If that sounds like I'm ragging on Makenoise, I'm not intending to be. If you go to Makenoise's Web site and look through the descriptions of their modules, you realize that Makenoise has its way of doing things, and once you've studied it and gotten into that groove, most of those panel markings make intuitive sense. Where you start to run into problems in Euro-land is when you realize that the Makenoise way of doing things is not the same as the Harvestman way of doing things, which is not the same as the WMD way of doing things, etc.
Euro users put up with this, in part because it looks cool. But I think there is also more of an aesthetic in the Euro world of being more willing to patch something up, turn some knobs, and see what happens, where in the 5U world, users tend to want things to be more precise (or "anal" if you prefer). This is just a general statement based on anecdotal data; it certainly doesn't apply universally. However, I do note that there are a few small makers in the Euro world who are willing to silkscreen something on a panel that has nothing to do with a panel's function, or just leave a panel blank; almost no one in the 5U world would ever do that. I do note that even in Euro land there has been a bit of a reaction to some of the more excessive panel designs. Pittsburgh Modular makes a wry comment on it with their 1960s-embossed-label aesthetic.

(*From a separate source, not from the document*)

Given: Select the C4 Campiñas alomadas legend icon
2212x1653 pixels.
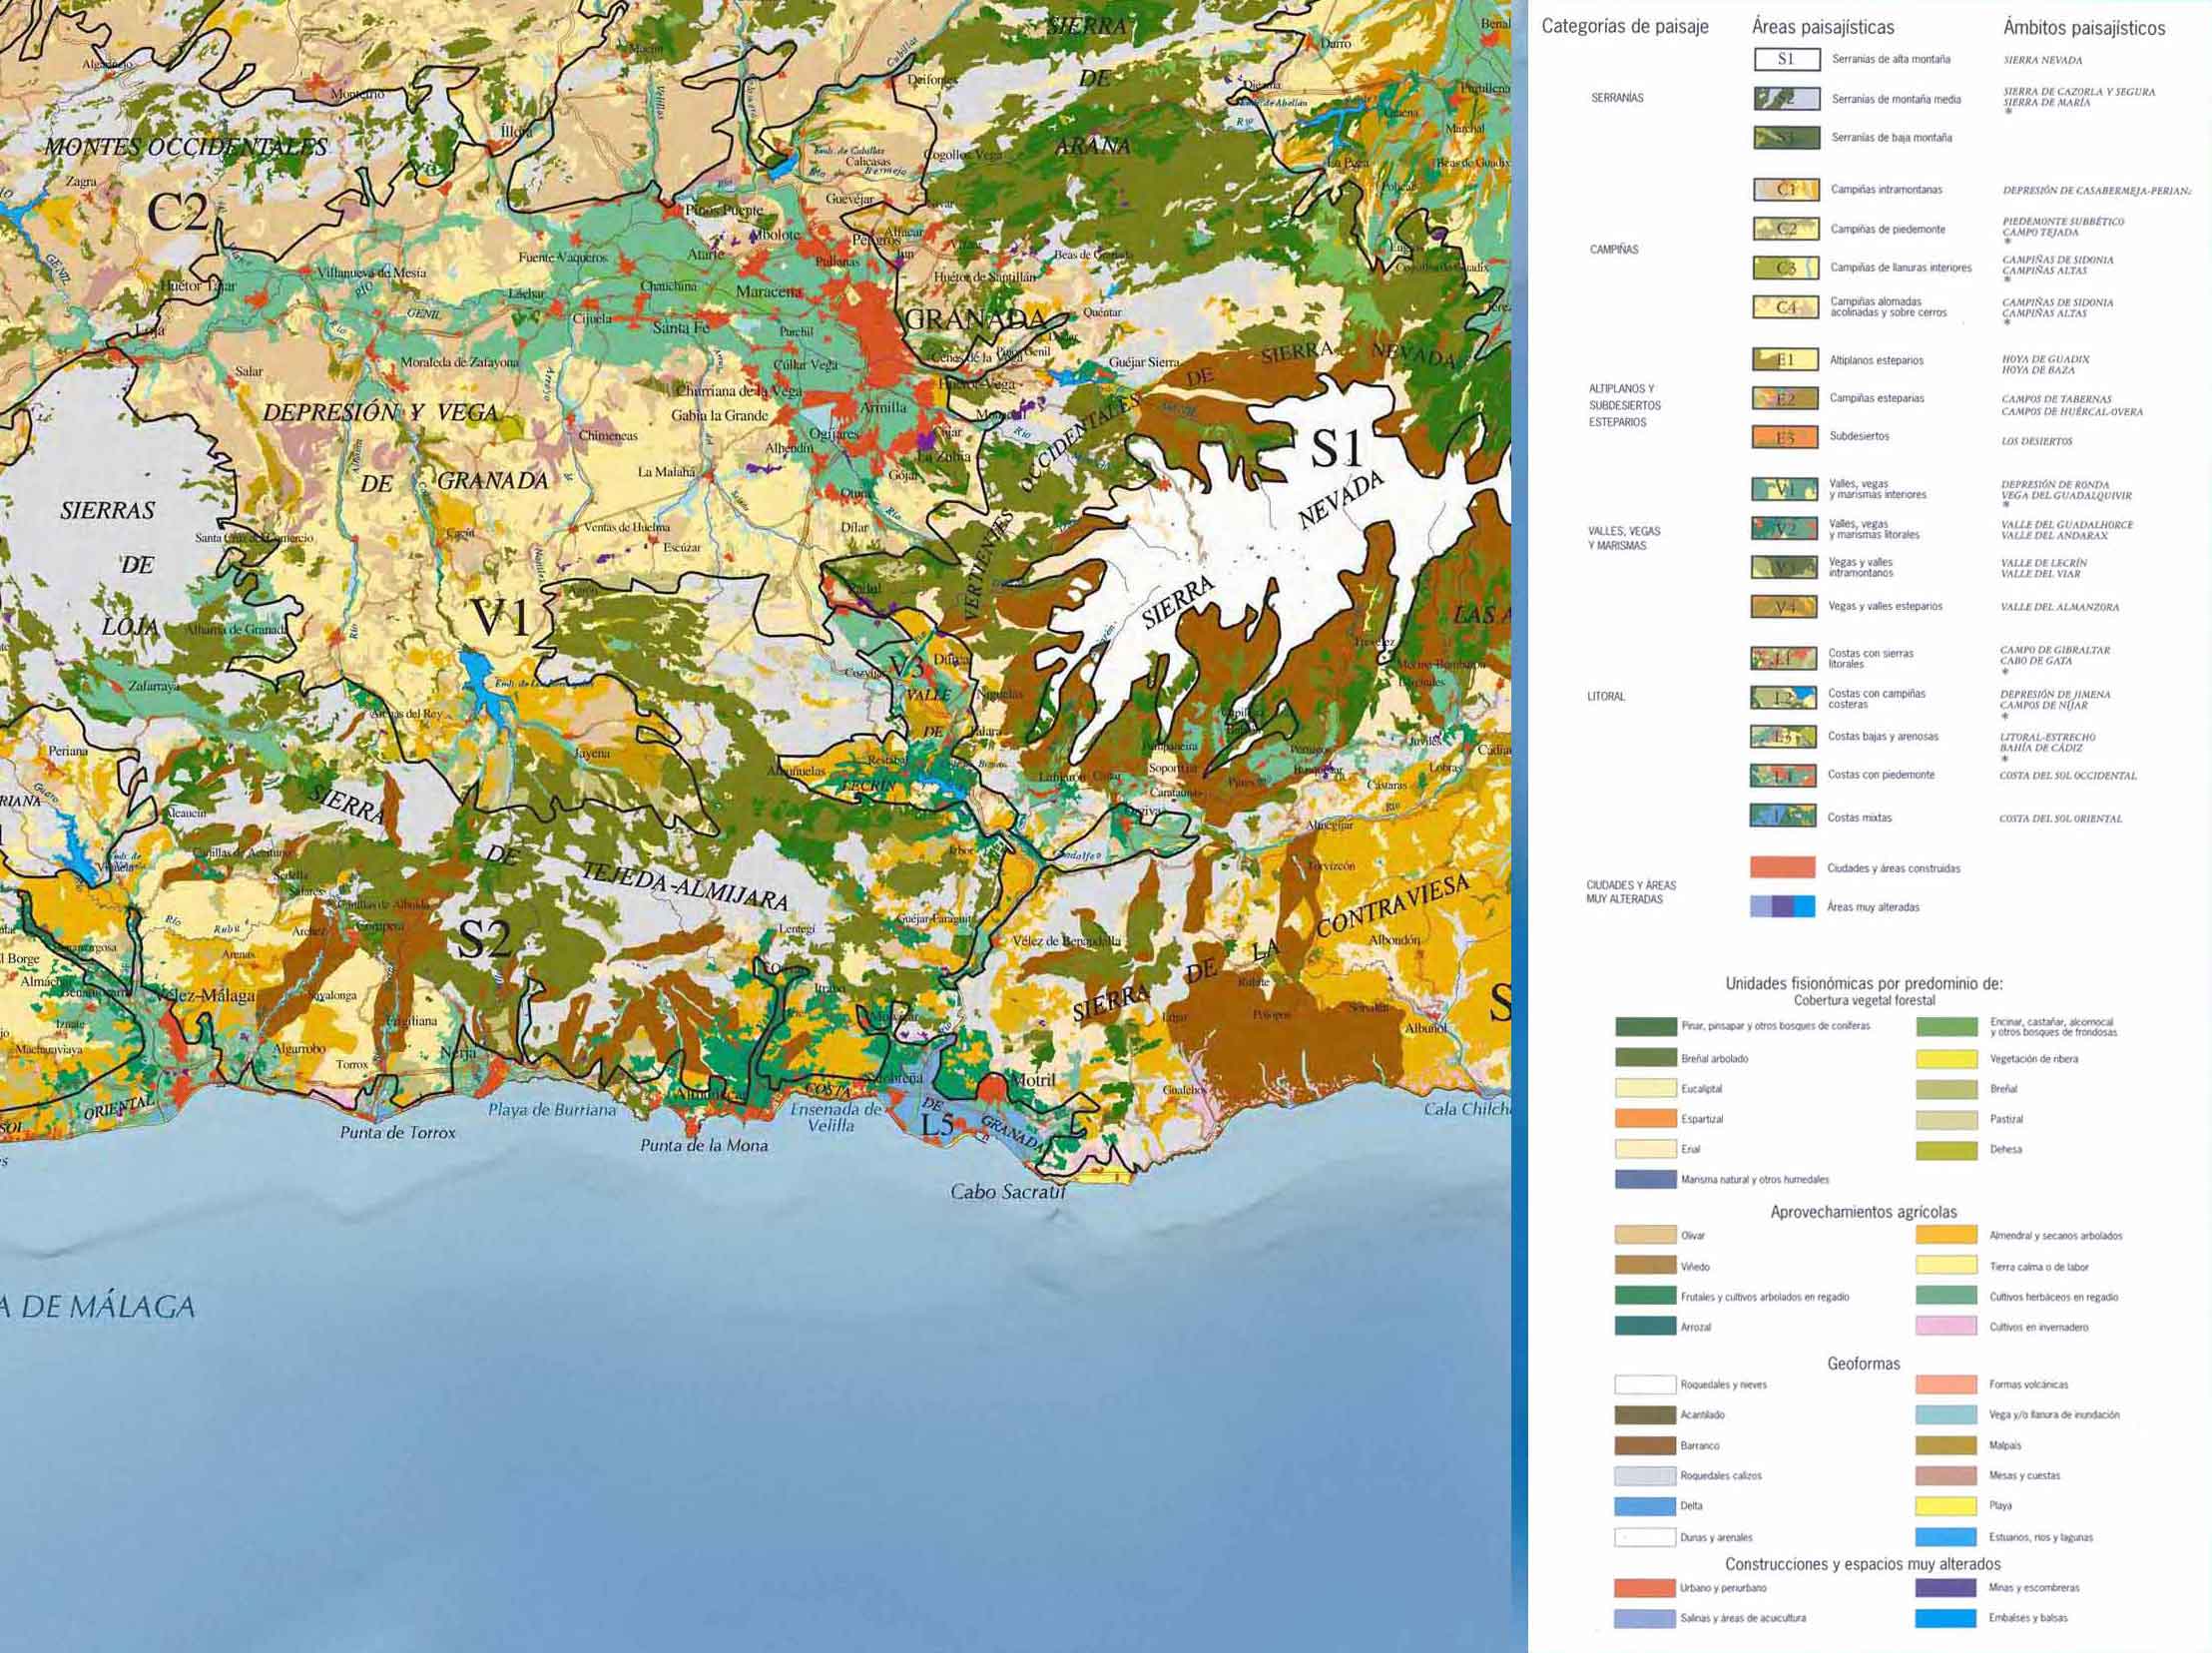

Other aspects of small vs. large format have been discussed to death already: 5U takes up a lot more space; Euro/Frac knobs are too small for large fingers, 5U panels cost more to make, 3.5mm jacks break off too easily, etc. However, I think there's one other, very practical concern. It's been noted that 5U users tend to be, on average, older than Euro users. Here's the other reason us 5U guys like things nice and clean: when we look at something like the Maths panel above, we can't see the panel! Our eyes aren't as good as they used to be. If we had a Maths, we'd have to get a magnifying glass out every time we wanted to use it. Panels like that give us headaches. We have to stick with nice high-contrast panels with clean labeling that we can see.
And besides, we like the laboratory-test-equipment aesthetic. Our moms all say it reminds them of their father's ham radio gear.